Turkish voters are widely expected in next month's referendum to back a reform that would mean presidents are elected in future by the people instead of by parliament.

Some legal experts say Gul should then resign and re-submit his candidacy in a nationwide election for a new head of state. Others say parliament has elected Gul for a seven-year term and that the referendum result would only apply to his successors.

''If the referendum result is that the people should choose the president, Abdullah Gul will be a candidate,'' CNN Turk television quoted spokesman Ahmet Sever as saying.

Sever also repeated Gul's determination to be an active and fair-minded president working for national unity and harmony.

Under the reforms, the president would be elected for five years and would be able to stand for a second term. At present, the president can only serve a single seven-year term.

Gul's path to the presidential palace has been dogged by controversy because of his Islamist past and the fact his wife wears the Muslim headscarf.

Turkey's secular elite, including army generals, thwarted Gul's first bid to become president in May, triggering an early parliamentary election that the ruling AK Party then won.

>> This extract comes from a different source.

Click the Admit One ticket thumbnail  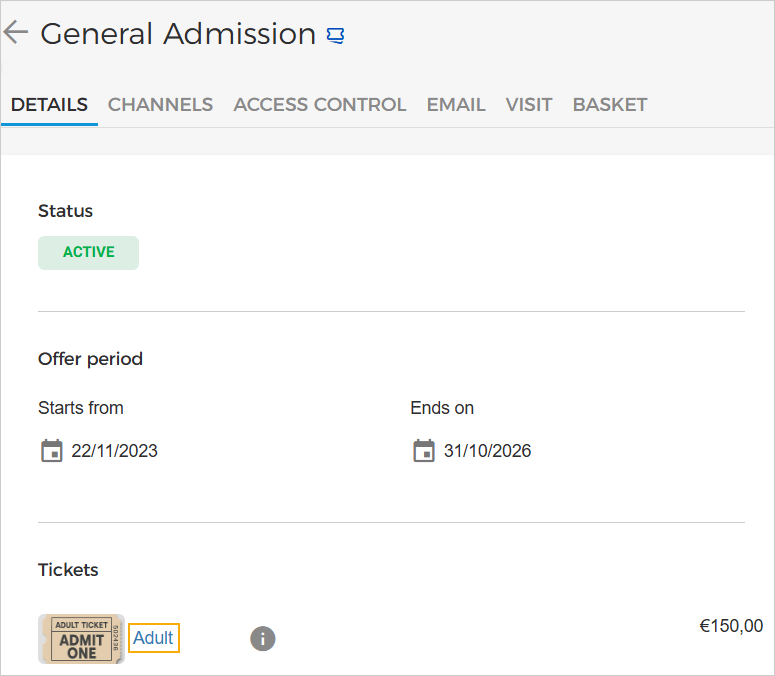pyautogui.click(x=81, y=639)
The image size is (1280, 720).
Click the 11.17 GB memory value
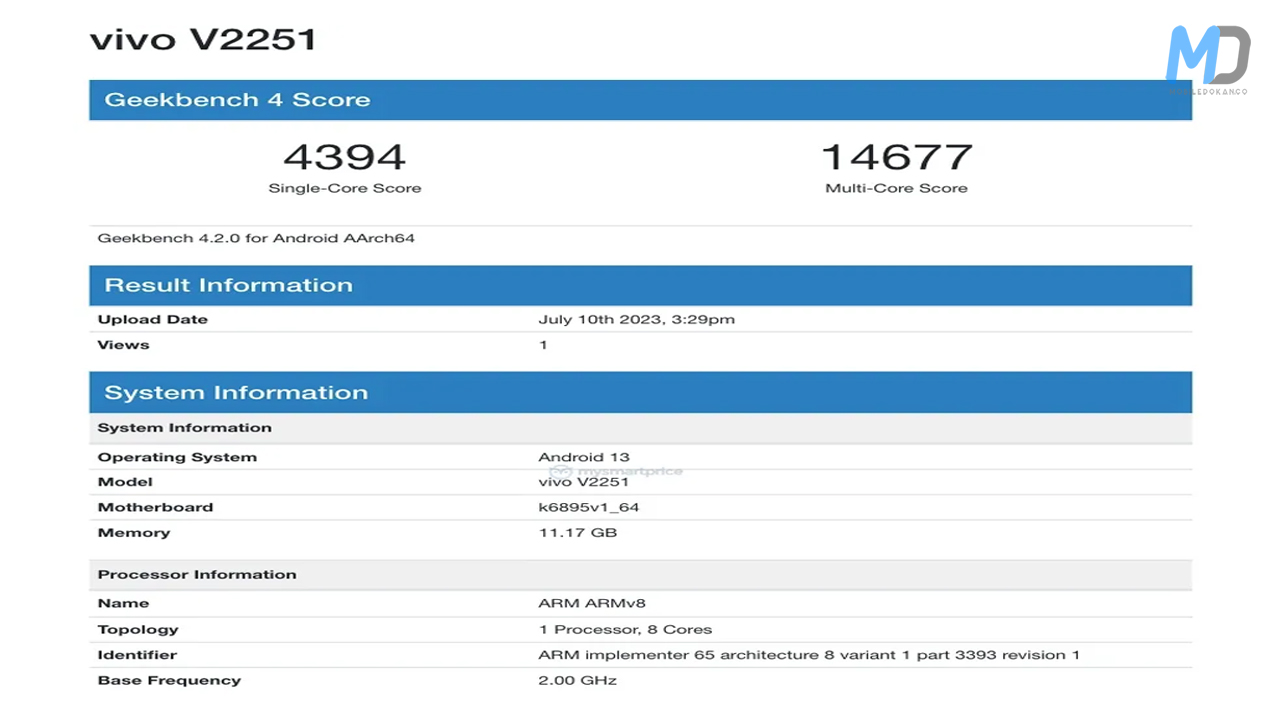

The assembly finally elected Gul as president in August.

The military, which 10 years ago ousted a government it viewed as too Islamist, has made clear its displeasure at Gul's election but analysts say it is unlikely to act against him because of the president's and the AK Party's popularity.

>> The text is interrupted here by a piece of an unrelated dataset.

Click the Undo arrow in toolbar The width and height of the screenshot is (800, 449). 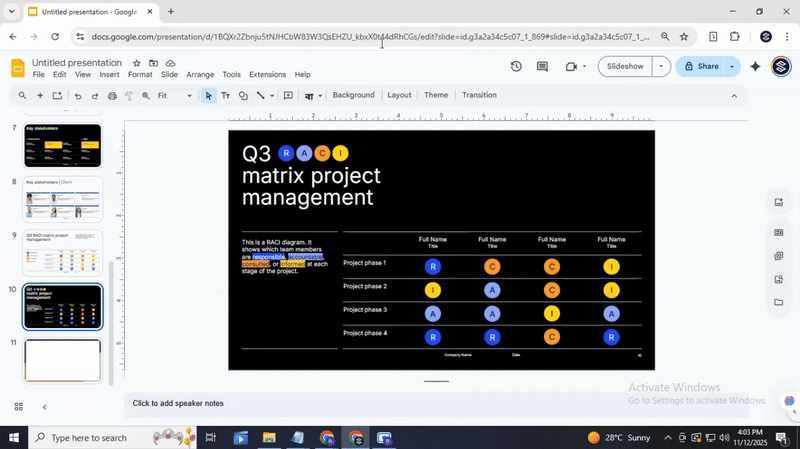click(x=77, y=96)
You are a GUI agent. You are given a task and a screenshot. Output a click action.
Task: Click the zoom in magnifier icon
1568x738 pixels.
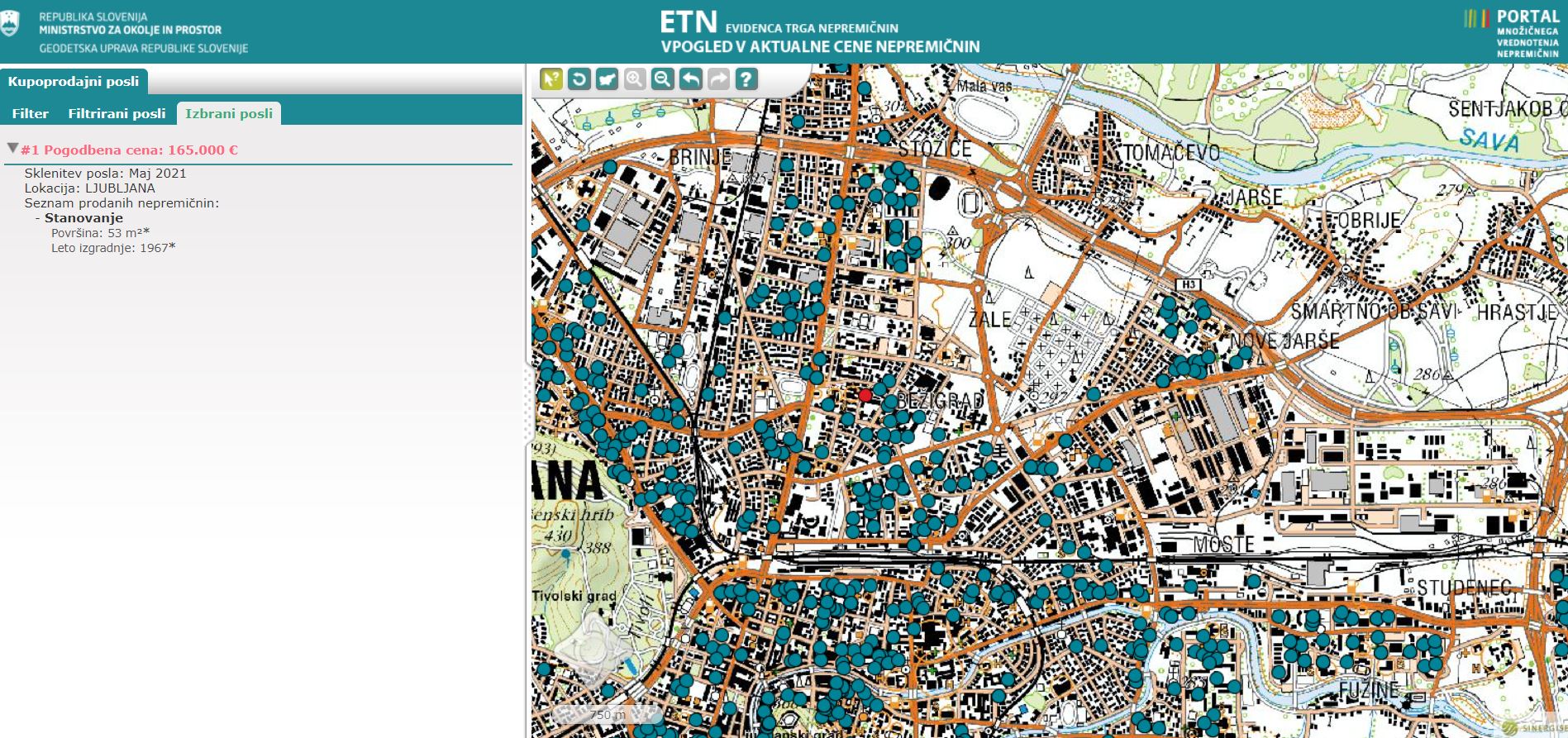click(x=635, y=79)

Analysts say Gul, a gently-spoken former foreign minister, is also likely to win any national poll to elect a president.

Gul and the AK Party deny any Islamist agenda, but their plans for a new constitution that boosts individual rights and freedoms have alarmed secularists, who fear it will lead to an easing of the ban on the Muslim headscarf in universities.

Gul's headscarf-wearing wife has so far kept a low profile at state events to avoid upsetting the secularists.